Santos is accused of “stealing people’s identities and making charges on his own donors’ credit cards without their authorization, lying to the FEC and, by extension, the public about the financial state of his campaign,” the U.S. attorney for the Eastern District of New York, Breon Peace, said in a statement in Oct. 2023 when the last indictment was filed.
Peace also said then that the GOP congressman “falsely inflated the campaign’s reported receipts with non-existent loans and contributions that were either fabricated or stolen.”
On Aug. 19, Santos said in court, “I deeply regret my conduct, I fully accept responsibility for my actions, and I understand my actions have betrayed the trust of my supporters.”
Later, Santos seemed on the verge of tears as he met with reporters outside the Alfonse M. D’Amato U.S. Courthouse in Central Islip after he delivered his plea agreement.
Santos said, “I am dedicated to making amends for the wrongs I have committed. This plea is not just an admission of guilt. It’s an acknowledgment I need to be held accountable like any other American that breaks the law.”
U.S. Attorney Breon Peace had harsh words for Santos as he told reporters that the former Congressman “rode into court on a campaign of lies.”
Peace said Santos “finally, under oath, told the truth. And the truth is that he’s a criminal.”
As part of the deal, Santos pleaded guilty to the wire fraud and identity theft charges, but admitted to all of the conduct he was charged with, including “falsely claiming COVID unemployment benefits when he was employed, swindling donors and using the identities of his relatives to enrich himself and live a luxurious lifestyle.”
“By pleading guilty, Mr. Santos has acknowledged that he repeatedly defrauded federal and state government institutions as well as his own family, supporters and constituents,” Peace said in a statement on Aug. 19. “His flagrant and disgraceful conduct has been exposed and will be punished.”
The charges carry a minimum of two years in prison and a maximum of 22 years. U.S. District Judge Joanna Seybert told Santos that sentencing guidelines call for him to serve six to eight years. As part of the agreement, Santos must pay $373,749.97 in restitution and forfeiture of $205,002.97.

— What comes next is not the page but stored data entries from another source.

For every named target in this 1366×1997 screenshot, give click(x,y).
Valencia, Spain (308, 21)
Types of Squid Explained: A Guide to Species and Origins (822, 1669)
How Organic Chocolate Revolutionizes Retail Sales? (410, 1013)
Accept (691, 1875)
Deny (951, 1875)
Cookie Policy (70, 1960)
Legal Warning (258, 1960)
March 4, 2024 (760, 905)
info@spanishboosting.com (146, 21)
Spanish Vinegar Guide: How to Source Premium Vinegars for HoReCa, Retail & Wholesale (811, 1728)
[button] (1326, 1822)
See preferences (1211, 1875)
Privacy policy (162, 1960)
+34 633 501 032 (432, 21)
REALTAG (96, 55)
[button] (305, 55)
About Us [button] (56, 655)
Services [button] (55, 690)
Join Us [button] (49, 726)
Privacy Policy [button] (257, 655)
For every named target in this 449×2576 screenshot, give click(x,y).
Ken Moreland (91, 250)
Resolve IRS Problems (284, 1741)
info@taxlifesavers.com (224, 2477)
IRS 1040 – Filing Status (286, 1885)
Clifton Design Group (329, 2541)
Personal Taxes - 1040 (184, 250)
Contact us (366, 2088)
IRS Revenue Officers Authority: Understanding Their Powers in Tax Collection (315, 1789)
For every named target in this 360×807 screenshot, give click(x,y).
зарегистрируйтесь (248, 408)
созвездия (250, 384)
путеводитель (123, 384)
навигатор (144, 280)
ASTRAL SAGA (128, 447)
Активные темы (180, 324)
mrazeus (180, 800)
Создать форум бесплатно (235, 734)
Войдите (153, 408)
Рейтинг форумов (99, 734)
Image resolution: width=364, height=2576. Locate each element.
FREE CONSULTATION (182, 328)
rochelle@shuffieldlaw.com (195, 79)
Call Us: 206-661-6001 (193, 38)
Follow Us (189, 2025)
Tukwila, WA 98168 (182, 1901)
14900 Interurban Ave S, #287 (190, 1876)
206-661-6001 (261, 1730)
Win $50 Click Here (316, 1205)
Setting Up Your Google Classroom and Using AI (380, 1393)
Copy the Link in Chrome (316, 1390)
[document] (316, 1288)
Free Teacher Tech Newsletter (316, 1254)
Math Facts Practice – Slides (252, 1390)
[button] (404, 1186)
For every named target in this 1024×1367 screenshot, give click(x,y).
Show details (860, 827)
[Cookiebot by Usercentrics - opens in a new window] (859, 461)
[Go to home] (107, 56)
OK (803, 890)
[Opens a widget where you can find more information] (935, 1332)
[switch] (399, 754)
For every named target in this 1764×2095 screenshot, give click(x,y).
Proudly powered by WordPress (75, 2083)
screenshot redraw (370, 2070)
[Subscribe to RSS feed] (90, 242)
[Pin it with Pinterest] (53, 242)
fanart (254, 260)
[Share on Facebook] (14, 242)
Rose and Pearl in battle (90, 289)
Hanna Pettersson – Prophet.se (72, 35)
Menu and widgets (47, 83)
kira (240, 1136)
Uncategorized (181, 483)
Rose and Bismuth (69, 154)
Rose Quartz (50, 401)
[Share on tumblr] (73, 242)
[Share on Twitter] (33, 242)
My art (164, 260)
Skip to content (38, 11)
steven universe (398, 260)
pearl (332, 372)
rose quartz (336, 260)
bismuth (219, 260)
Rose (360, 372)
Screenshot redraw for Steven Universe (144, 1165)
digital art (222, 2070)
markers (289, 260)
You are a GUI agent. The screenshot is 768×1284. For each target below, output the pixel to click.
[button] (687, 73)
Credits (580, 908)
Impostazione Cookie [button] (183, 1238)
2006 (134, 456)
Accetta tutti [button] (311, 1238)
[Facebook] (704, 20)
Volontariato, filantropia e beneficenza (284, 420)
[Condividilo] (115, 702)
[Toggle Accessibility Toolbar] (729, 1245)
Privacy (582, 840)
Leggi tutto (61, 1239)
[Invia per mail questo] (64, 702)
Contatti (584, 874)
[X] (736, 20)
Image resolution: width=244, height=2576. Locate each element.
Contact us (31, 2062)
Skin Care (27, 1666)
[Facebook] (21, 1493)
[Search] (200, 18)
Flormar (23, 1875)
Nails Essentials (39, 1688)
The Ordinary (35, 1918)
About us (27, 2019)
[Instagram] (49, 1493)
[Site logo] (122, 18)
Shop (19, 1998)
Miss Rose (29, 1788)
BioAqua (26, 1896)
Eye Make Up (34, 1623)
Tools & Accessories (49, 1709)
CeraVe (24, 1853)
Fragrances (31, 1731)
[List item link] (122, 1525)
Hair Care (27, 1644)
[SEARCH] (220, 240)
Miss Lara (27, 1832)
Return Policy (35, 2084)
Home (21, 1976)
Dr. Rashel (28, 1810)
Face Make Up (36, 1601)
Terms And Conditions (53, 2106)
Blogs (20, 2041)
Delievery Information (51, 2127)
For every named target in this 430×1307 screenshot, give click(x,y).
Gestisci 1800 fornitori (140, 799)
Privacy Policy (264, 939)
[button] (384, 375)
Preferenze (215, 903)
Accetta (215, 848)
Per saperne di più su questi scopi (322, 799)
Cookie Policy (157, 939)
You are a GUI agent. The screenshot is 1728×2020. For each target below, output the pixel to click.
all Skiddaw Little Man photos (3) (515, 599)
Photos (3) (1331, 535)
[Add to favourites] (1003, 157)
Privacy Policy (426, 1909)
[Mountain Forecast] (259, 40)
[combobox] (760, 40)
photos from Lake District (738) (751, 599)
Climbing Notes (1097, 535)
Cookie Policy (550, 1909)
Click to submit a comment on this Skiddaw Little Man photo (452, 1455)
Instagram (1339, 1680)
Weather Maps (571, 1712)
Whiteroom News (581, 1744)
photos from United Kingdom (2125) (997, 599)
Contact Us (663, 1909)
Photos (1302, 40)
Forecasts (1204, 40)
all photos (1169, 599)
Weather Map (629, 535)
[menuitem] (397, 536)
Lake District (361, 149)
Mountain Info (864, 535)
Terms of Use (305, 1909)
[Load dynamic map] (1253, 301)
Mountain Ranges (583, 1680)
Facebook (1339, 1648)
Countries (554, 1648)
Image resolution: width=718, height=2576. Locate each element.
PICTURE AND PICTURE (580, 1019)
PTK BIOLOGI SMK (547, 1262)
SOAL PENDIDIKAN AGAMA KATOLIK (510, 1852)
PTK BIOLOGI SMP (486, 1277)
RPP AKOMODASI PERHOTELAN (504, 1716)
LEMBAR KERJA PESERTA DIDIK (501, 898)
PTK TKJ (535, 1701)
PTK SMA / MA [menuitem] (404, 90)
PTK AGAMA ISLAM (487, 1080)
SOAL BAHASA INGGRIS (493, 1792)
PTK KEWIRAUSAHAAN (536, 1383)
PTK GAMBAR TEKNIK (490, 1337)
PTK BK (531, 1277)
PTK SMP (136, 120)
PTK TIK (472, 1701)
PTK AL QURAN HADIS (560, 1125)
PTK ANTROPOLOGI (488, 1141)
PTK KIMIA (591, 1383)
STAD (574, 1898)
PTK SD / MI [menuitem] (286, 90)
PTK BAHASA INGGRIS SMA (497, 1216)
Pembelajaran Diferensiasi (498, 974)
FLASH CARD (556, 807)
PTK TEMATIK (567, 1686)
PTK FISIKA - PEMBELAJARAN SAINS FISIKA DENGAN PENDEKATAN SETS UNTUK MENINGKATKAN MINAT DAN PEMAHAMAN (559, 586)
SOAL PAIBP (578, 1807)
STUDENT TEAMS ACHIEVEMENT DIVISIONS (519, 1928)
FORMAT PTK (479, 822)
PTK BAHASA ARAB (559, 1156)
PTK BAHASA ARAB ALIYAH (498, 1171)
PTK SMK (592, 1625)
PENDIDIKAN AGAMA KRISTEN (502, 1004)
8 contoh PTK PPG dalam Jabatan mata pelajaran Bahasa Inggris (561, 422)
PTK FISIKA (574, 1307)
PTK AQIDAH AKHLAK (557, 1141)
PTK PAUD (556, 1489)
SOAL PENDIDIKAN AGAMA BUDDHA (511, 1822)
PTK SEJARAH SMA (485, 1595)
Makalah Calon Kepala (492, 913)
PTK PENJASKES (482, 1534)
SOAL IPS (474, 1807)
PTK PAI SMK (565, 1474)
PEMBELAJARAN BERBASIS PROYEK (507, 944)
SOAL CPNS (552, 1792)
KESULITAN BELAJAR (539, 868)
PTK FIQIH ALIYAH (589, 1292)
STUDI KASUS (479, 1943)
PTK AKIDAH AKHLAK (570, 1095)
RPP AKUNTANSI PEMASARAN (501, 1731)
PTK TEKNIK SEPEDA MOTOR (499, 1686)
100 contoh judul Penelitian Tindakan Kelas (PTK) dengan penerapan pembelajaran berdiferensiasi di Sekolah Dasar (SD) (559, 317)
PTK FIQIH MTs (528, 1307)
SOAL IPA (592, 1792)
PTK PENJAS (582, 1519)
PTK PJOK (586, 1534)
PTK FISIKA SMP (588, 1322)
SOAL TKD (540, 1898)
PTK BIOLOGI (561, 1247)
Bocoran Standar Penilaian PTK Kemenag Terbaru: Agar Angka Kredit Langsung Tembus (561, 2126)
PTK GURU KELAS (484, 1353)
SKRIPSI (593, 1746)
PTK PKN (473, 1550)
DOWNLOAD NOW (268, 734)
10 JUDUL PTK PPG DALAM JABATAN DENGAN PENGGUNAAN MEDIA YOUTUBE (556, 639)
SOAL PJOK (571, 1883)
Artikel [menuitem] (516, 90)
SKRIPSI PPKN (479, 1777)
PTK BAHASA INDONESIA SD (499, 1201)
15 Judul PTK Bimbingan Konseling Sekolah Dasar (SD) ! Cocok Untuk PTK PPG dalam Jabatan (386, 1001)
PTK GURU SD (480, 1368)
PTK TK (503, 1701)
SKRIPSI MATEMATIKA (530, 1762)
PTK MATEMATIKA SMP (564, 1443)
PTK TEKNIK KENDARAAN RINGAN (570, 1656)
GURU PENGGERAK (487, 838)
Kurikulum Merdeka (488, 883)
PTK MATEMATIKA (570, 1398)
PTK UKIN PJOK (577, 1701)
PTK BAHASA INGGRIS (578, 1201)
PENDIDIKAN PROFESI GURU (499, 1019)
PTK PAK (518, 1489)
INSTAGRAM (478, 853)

After his initial arraignment last year, Santos claimed he was being politically persecuted. “I will fight the witch hunt,” he said at that time.
Santos had refused repeatedly to resign his seat. Two previous attempts to remove him from office had failed to garner either support from GOP leadership or the requisite two-thirds majority of the House until the report last November. That led to the Dec. 1 vote and the resolution to oust Santos passed narrowly, 311 to 114, with 105 Republicans voting in favor of expulsion.
All four top House GOP leaders had voted to keep Santos in Congress and Speaker Mike Johnson both refused to whip the vote and said he thought it set a bad precedent to oust a member who had not been convicted. The last time that happened was after the Civil War when members of the Confederacy were expelled. Santos is only the sixth lawmaker ever to be ousted from the House and the first who was neither convicted nor a member of the Confederacy.
In previous attempts to remove Santos, key Democrats voted against expulsion, including Rep. Jamie Raskin (MD-08) who said then, “This would be a terrible precedent to set, expelling people who have not been convicted of a crime and without internal due process.”
But Raskin also said that a House Ethics Committee investigation recommending expulsion would serve as due process.